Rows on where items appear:

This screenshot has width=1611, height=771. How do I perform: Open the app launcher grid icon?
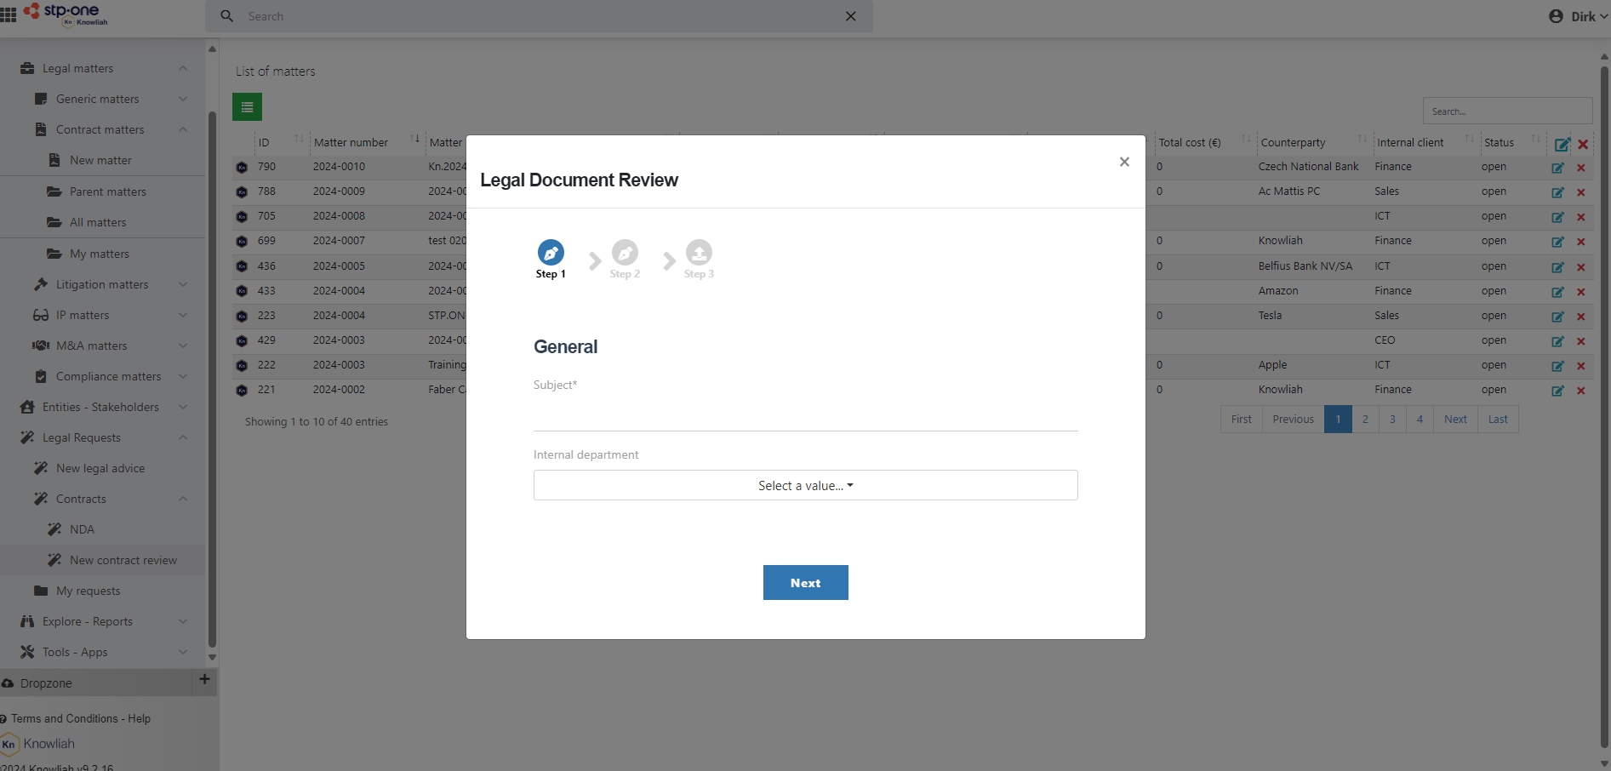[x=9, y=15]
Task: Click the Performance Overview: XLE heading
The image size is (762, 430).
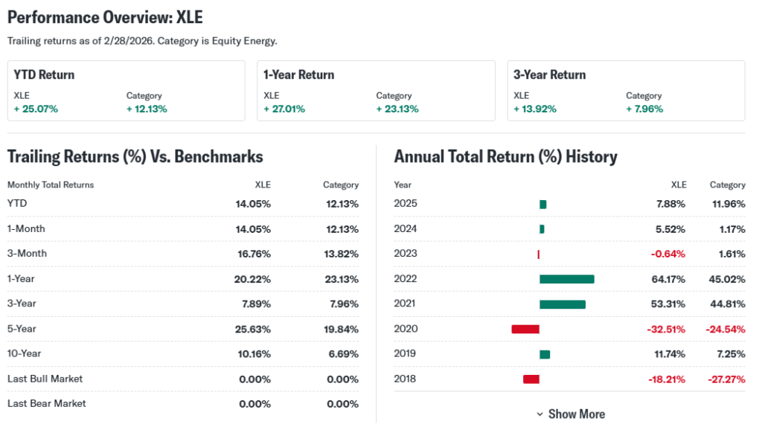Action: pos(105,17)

WHAT IS EXPECTED: Repeat the rows above word for word, leaving out the pictures.

REPLY TO THE TASK:
This screenshot has width=1611, height=771. How do I perform: Open the app launcher grid icon?
[x=9, y=15]
Task: Click the Performance Overview: XLE heading
The image size is (762, 430).
Action: pos(105,17)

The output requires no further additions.